FLORENCE, Ariz. — An inmate expressed regret but didn’t apologize before being executed Wednesday for murdering two 13-year-old girls in a ghost town where they were raped, strangled and stabbed before being dumped in a partly flooded mine shaft.

Richard Dale Stokley, 60, was put to death by injection two decades after he and another man were convicted of murdering Mandy Meyers and Mary Snyder in 1991 in rural Cochise County.

Stokley had no formal last words but told members of the execution team, “I do wish that I could die doing something meaningful, you know, this seems like such a waste.”

Stokley said in a recent letter to the state clemency board that he would “go without fanfare,” and he seemed at ease during the hour-long execution setup. He bantered at times with the execution team, at one point telling a joke.

The setup was extended when the execution team had difficulty finding a second injection point.

Stokley said in the letter to the board that he was sorry for the victims and their families.

However, he didn’t address family members of the girls who witnessed the execution. Patricia Hancock, the mother of Mandy Meyers, said that showed cowardice.

Hancock noted that Stokley previously said accomplice Randy Brazeal had already raped the girls when Stokley finished taking a bath in a stock tank. He could have saved the girls from being murdered instead of participating, she said.

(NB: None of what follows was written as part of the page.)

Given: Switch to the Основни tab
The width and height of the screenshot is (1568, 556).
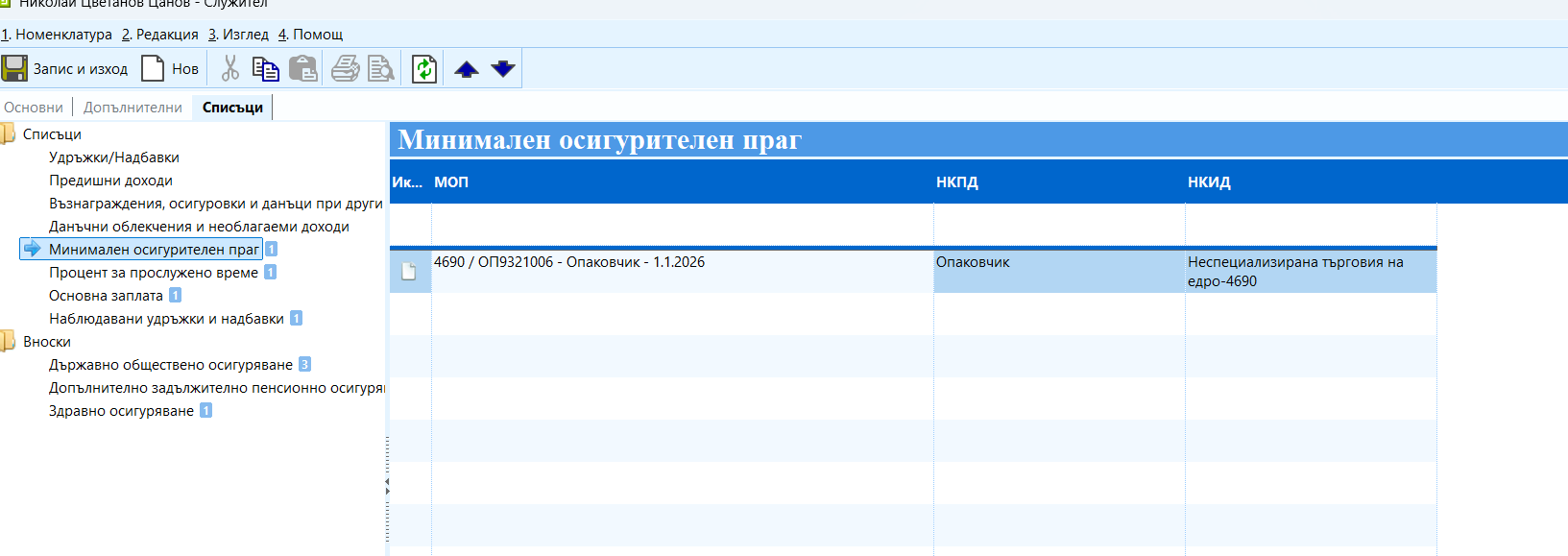Looking at the screenshot, I should [34, 108].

“He was a coward from the beginning and he was a coward because he couldn’t face us,” Hancock said. “He should have at least apologized.”

The sister of victim Mary Snyder said she resented Stokley and lamented that her young sister had been killed.

“She never got to learn how to drive. She never got to go to high school. She never went to prom, and she never met my kids,” Elisha Gonzales said through tears.

The execution of Stokley was Arizona’s 34th since 1992. Daniel Cook was put to death on Aug. 8 in Arizona’s most recent execution.

U.S. Supreme Court rulings cleared the way for the lethal injection given to Stokley. On Tuesday, it denied two appeals on his behalf and declined without comment to block his execution.

In his final appeals, Stokley’s lawyers said he was entitled to a new hearing on sentencing evidence. They also said his constitutional rights were violated because the other man convicted in the case is free after serving 20 years in prison.

Prosecutors said the Arizona Supreme Court adequately considered evidence on possible leniency for Stokley. Prosecutors also defended the disparity in sentences by saying the other man negotiated a plea agreement.

The girls were killed after they left a July 4th holiday weekend community campout in Elfrida, saying they were going to a restroom. They never returned, instead going with Stokley and Brazeal to the nearby ghost town, authorities said.

Acting Cochise County Sheriff Rod Rothrock, who was the lead detective on the case, said in a recent interview that circumstances of how the girls went with the men were never determined.

Stokley, who was 38 when the girls were killed, was convicted of two counts of first-degree murder. He also was convicted of sexual assault against a minor.

Brazeal, who was 19 when the girls were killed, was released from prison July 2, 2011, after serving his full 20-year sentence.

While Stokley said both men participated in the slayings, Brazeal denied involvement in the killings. However, he pleaded guilty to second-degree murder, avoiding a trial that the then-county attorney feared could result in an acquittal because DNA evidence was not yet ready.

Stokley said in the letter to the clemency board that he wasn’t requesting clemency but thought his life was worth saving, that he knew he had made “grave and irreversible errors,” and that he was sorry he “was mixed up in these awful events that brought me to this.”

Dale Baich, one of Stokley’s lawyers, said the inmate spent his last evening reading letters from friends and meeting with of his lawyers.

Stokley was disappointed the U.S. Supreme Court rejected his appeals but gratified that some members of the 9th Circuit Court of Appeals agreed that he was entitled to a new hearing on his claim that a defense lawyer early in the appeals process had effectively abandoned his case.

A majority of the appeals court judges denied that appeal, and it was one of those rejected by the Supreme Court.